Shock G’s radical imagination
Gregory “Shock G” Jacobs, who passed away on April 22 at the age of 57, embodied what scholar Robin D.G. Kelley has called “the Black radical imagination.” As a rapper, producer, pianist, writer and illustrator, he created an artistic world centered in humanism. It was a psychedelic landscape filled with libidinous energy, political fervor, goofy humor and quirky, P-funk-inflected animation.
There’s a lingering sense that the world didn’t quite know what to do with Shock G’s myriad talents—whether it was the hip-hop scene he’d followed since his years living in New York, or the Oakland rap world he celebrated in his greatest creation, Digital Underground. Had he emerged now instead of in late 1989 with “Underwater Rimes,” DU’s inspired riff on Parliament’s “Aqua Boogie,” he could have become an animator and world creator on par with L.A. producer Flying Lotus. The mind reels at what could have transpired had he brought his infamous cartoon characters like MC Blowfish and the Assholes to Adult Swim. Years before Wu-Tang Clan, his DU collective spawned spinoff projects like Raw Fusion, Saafir, the Underground Railroad production team and, most famously, 2Pac. In a different time, they would have been covered in the media as an emerging Panther funk empire instead of blithely ignored as regional fodder.
Even Kelley himself neglects to include Digital Underground in a roll call of imaginative Golden Age rap icons for Freedom Dreams: The Black Radical Imagination, his 2002 book which lays out a new sensibility informed by socialist theory and surrealist poetry, (The ingeniously creative Bay Area rapper Del the Funky Homosapien does get a shout out.). Perhaps Kelley associated DU with “The Humpty Dance,” the kitschy yet beloved Billboard Top 10 hit that dominated night clubs, frat parties and radio stations throughout the summer of 1990, and little else from their sprawling repertoire.
DU’s debut album Sex Packets is more than just a critically acclaimed P-funk update that happened to spawn a left-field novelty hit. Heard today, it stands out for its thematic range, from its bizarrely fascinating appropriation of sexual aids used by astronauts in “The Packet Man” to a protest against crack addiction in “Danger Zone.” The classic “Freaks of the Industry” is remembered for its intensely X-rated funk vibes, and a seductive verse from Shock G that involves plenty of cherries and whipped cream. Less remembered is how he elevates his partner as an equally freaky participant: “She said, ‘I like it when you scream, baby let yourself go.’”

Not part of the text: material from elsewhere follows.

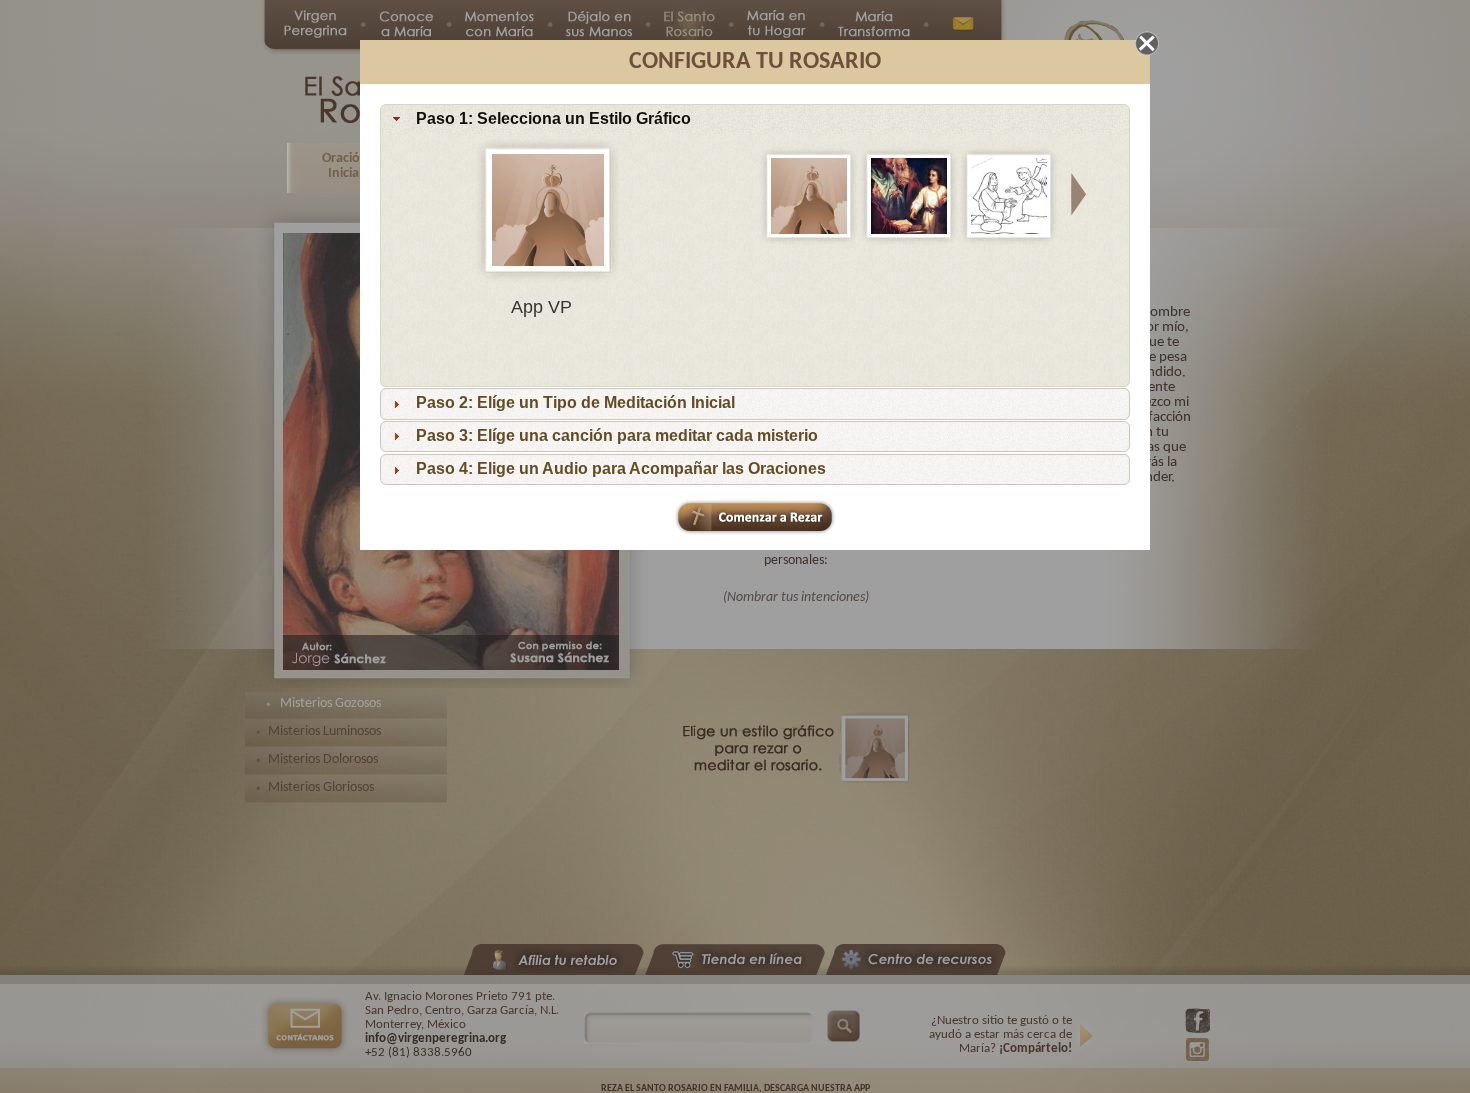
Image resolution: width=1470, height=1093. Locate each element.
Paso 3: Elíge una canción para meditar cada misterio (617, 436)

Fair play and a sense of justice pervade Shock G’s work. Tracks like “Family of the Underground” and “Cherry Flava’d Email” bustle with weathered studio vets and street rappers alike. On “My Opinion,” from his underrated 2004 solo venture Fear of a Mixed Planet, he allows Numskull from Oakland duo Luniz to spew racist and sexist verses about Mexicans, Native Americans and others, only to respond, “I think I’m crazy to let you talk that shit on my album / We got bigger problems than the homeless / Shootin’ ’em ain’t gonna solve ’em.” He seemed careful with language, and rarely referred to women as “bitches.” However, listeners will remember when he rapped, “If you hit me then I’ll hit you back” on “Kiss You Back,” a sentiment that may not sound as egalitarian now.
Still, in contrast to the speculative fictions of Afrofuturism—a movement which nowadays looks tragically co-opted by military/industrial culture corporations headed by right-wing plutocrats—the Black radical imagination calls for a total transformation of modern society. Shock G may not have completely earned his proper due in his lifetime. But you can hear his dream in songs like “Keep It Beautiful”: “Compassion is the only way that we gon’ make it now / So forgive me, but I’m going to be that rapper still wearing a smile.”